Wilco, Jonathan Richman: Tucson Convention Center Music Hall, Wednesday, Sept. 19

Ask Wilco fans about their favorite record, and they'll often answer Being There (1996) or Yankee Hotel Foxtrot (2002). The first effectively buried lead singer Jeff Tweedy's catalog of singable, 3-minute pop, and its bark in the recording studio. The second, for all the Internet innovations it launched, also helped reassure us that American music and culture abide, even with the wind knocked out of them. Like a semaphore, the twin towers of Chicago's Marina Towers apartments dominated the cover, humble but unbowed.

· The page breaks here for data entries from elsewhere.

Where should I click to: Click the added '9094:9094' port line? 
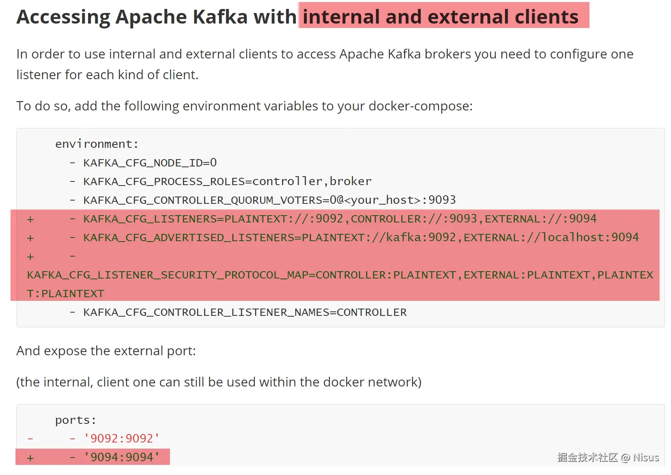[121, 457]

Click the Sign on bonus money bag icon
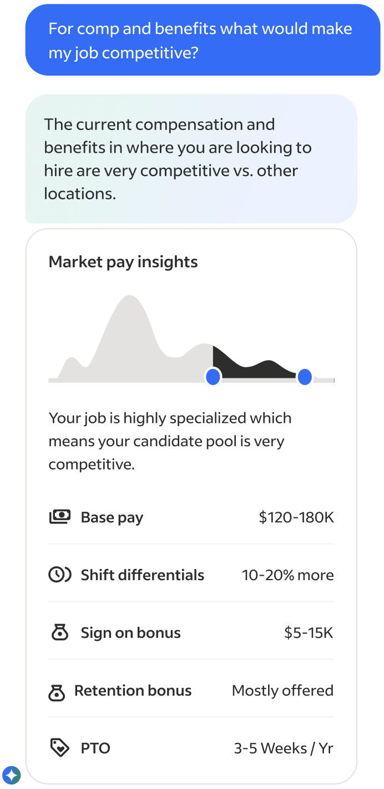(59, 633)
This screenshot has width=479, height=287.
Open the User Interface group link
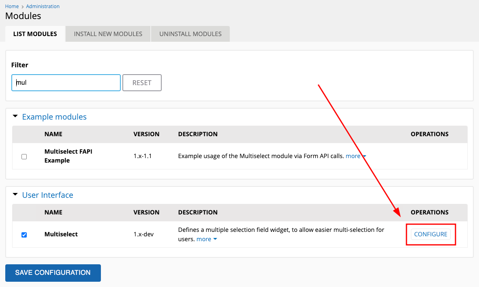pyautogui.click(x=47, y=195)
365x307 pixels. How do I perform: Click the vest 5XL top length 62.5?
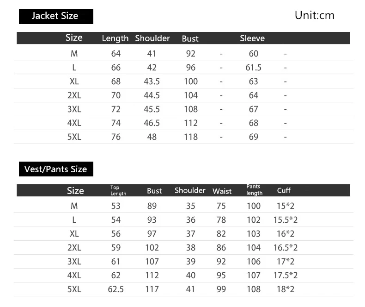[116, 289]
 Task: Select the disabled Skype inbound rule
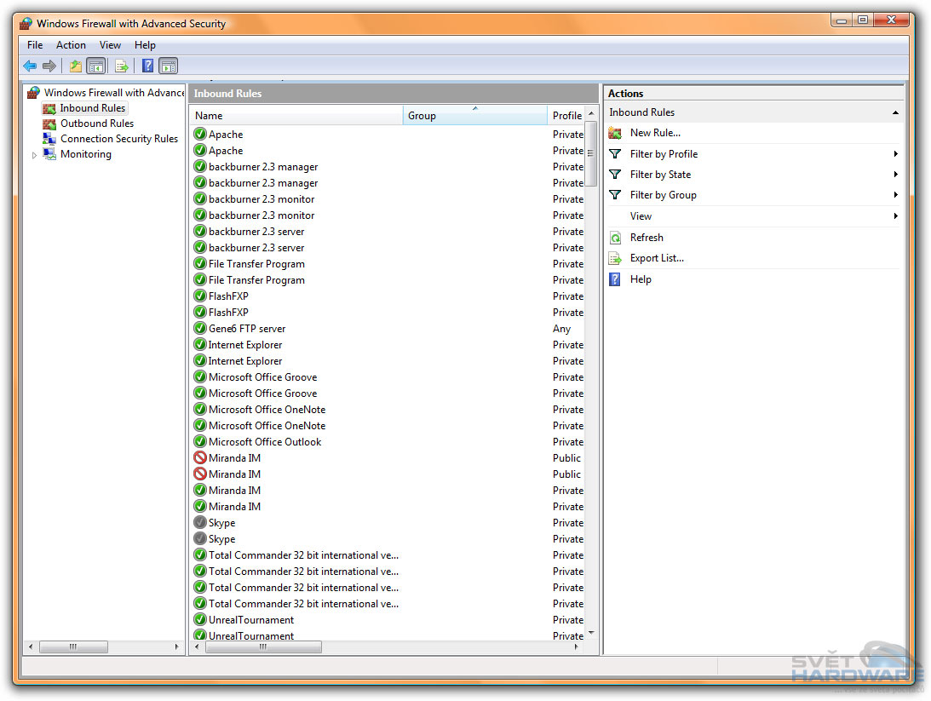pyautogui.click(x=221, y=522)
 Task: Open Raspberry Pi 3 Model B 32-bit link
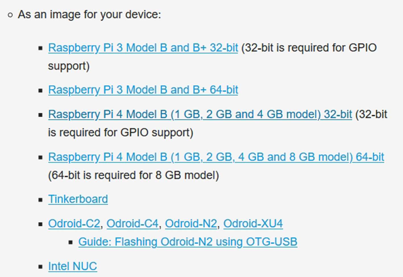pos(143,48)
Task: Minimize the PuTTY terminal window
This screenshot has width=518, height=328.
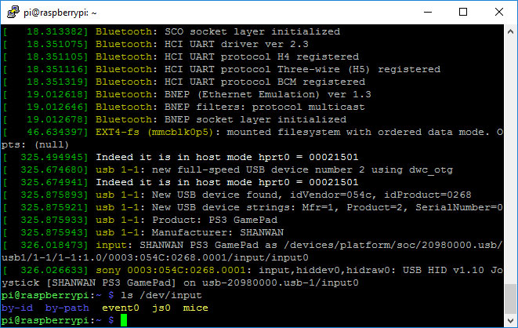Action: tap(427, 12)
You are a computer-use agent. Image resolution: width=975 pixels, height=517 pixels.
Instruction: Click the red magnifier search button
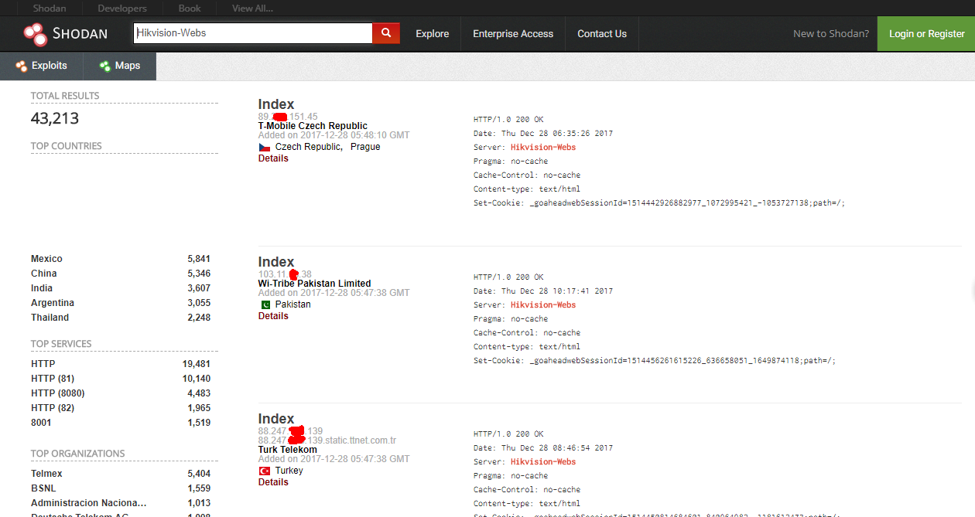(386, 33)
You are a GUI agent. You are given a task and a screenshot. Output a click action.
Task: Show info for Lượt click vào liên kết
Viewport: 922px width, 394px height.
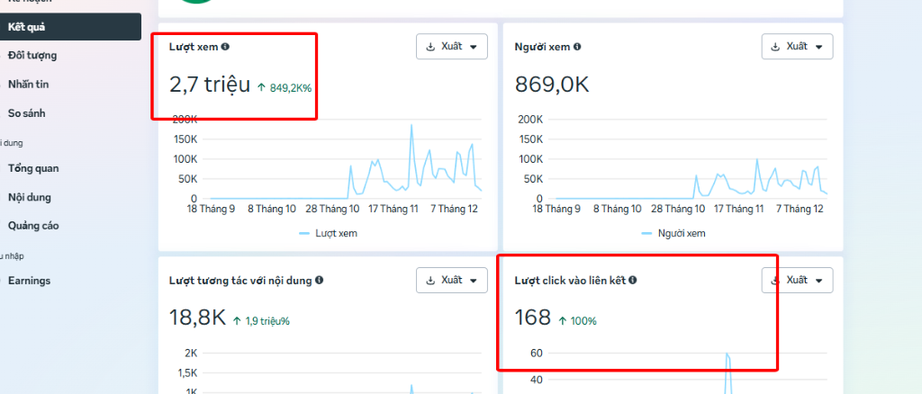pyautogui.click(x=633, y=281)
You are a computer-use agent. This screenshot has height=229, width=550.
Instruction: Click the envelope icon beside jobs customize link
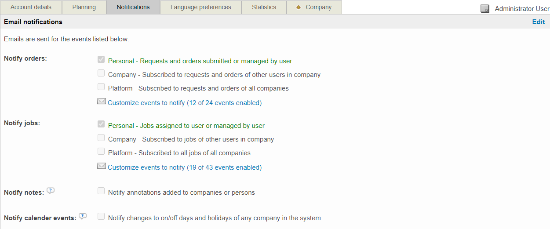pyautogui.click(x=102, y=166)
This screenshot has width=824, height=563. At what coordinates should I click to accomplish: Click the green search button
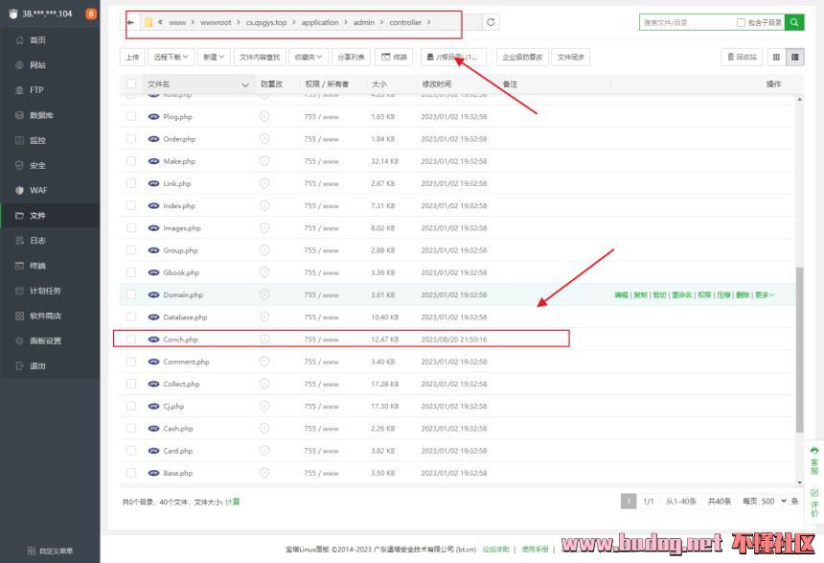point(794,22)
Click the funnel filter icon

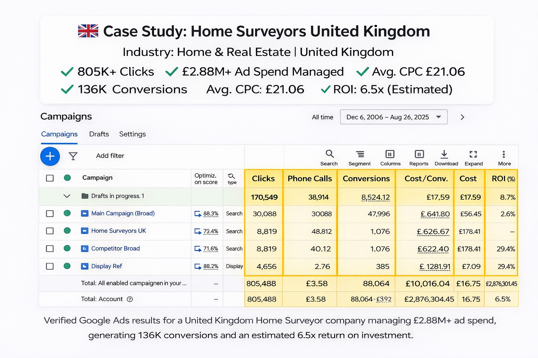point(73,156)
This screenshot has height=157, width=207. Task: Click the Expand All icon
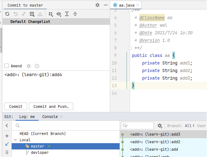(67, 14)
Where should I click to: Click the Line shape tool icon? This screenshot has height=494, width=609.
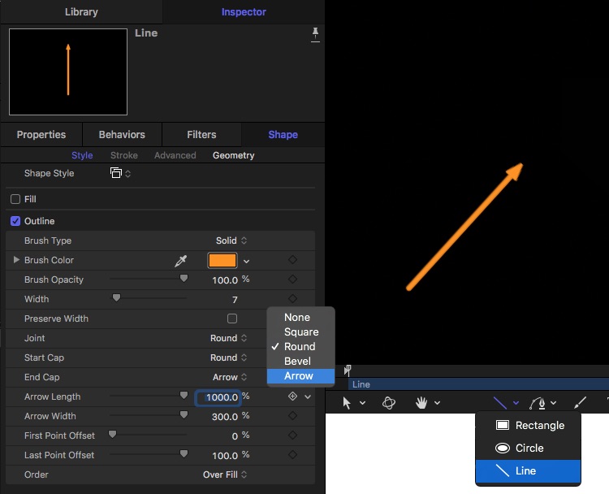pos(501,402)
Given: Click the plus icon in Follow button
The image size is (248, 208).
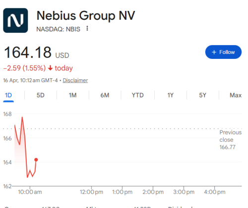Looking at the screenshot, I should pos(214,52).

The band's website, wilcoworld.net, invites requests for each show, so it's no surprise that the audience heard the same attention given to older favorites as to songs from 2011's The Whole Love. Fans went crazy as Tweedy opened with "Misunderstood," and their sing-along when Tweedy got to the lyrics "Nothing! Nothing! Nothing!" was deafening. Tweedy swung from that mood directly into "Art of Almost," from Love, and continued to mix it up all evening, until everyone was dancing and singing.

That fans would give the show such a whole-body response was not a foregone conclusion. The concert hall helped give full throat to each musician's contributions to Wilco's lavish orchestrations. But no matter how textured the layers and hues of the arrangements were, there was no mistaking the performance for anything but a rock show. Drummer Glenn Kotche found what seemed like 100 beats per measure, and Nels Cline wanked the bejeezus out of his guitar, even with a sprained wrist.

Updated arrangements of material like "I'm Always in Love"; the rousing "Monday," which featured Tweedy's only rock 'n' roll scream; and the ballad "The Lonely 1" made them sound of a piece with new favorites "Whole Love," "Rising Red Lung" and "Born Alone."

"Laminated Cat" was a special treat, and the band talked politics with "War on War" and "Christ for President," the latter channeling Woody Guthrie. On the way in, fans passed a voter-registration booth.

Singer-songwriter Jonathan Richman and his drummer, Tucson music-scene legend Tommy Larkins, opened with broad humor, much dancing and songs of life in several languages.